Implementing Charge-back and Show-back Policies with High Capacity Storage Servers
Many years ago, there was a comedy bit by Billy Connolly that reminds me of most internal IT customers that I’ve encountered throughout my career. During his impression, the comedian mused “I want this! And that! Plenty of this! Most of That! And I want it NOW! I want it Yesterday! And I’ll want more tomorrow. And pay attention because all this is about to change!” It is somewhat normal and expected that our internal customers will always want more space on their company’s high capacity storage servers, especially if they are geared towards big data storage solutions like those you’d find in finance, marketing and research organizations. Charge-backs and show-backs are policy mechanisms that allow IT organizations to instill accountability into their corporate structure.

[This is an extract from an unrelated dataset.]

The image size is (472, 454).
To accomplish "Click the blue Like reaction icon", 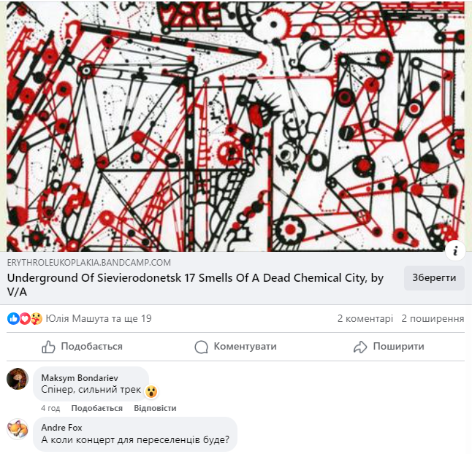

It works like this: Alice implements a few brand new high capacity storage servers, probably in a tiered environment, and perhaps with a segment of the more expensive tiers dedicated to big data storage solutions. She sends out a memo, and immediately the clamor for resources begins. Bob wants a few hundred terabytes for the Hadoop cluster he’s always wanted to build, but he also wants to evaluate Spark to see if it’s better. Meanwhile, you’ve got your usual steady storage growth in your usual business unit categories like dev, QA, and finance, and your ERP and databases are not getting any smaller. Alice must now determine the best way to accommodate all these requirements, but at the same time keep Bob, and the other IT departments’ expectations in check.
Charge-backs and show-backs do this by showing, or even charging as the names of the two paradigms imply, the real cost of the resources requested or consumed by the individual business units within the organization. A good analysis tool like Visual Storage Intelligence can make this a breeze. Such tools allow you to analyze different aspects of your IT cost structure enabling Alice to find out exactly who is using what, and for what application. In a company with internal accounting mechanisms like profit and cost centers, a charge-back mechanism can shift some or even all of the costs of implementing the high capacity storage servers so that the IT organization, with its limited budget, doesn’t have to absorb cost overruns.
In an organization that doesn’t use internal profit and cost centers, a show-back report effectively serves the same purpose. The report shows Bob and the executive team the hard cost of the resources they are using, which, hopefully, will temper their requirements and expectations.
When Alice signs into Visual Storage Intelligence, she can use the Business Unit Reporting features to not only explain charge-backs and show-backs, she can even forecast storage and costs, and help the executive team at her company make sound decisions based on hard data.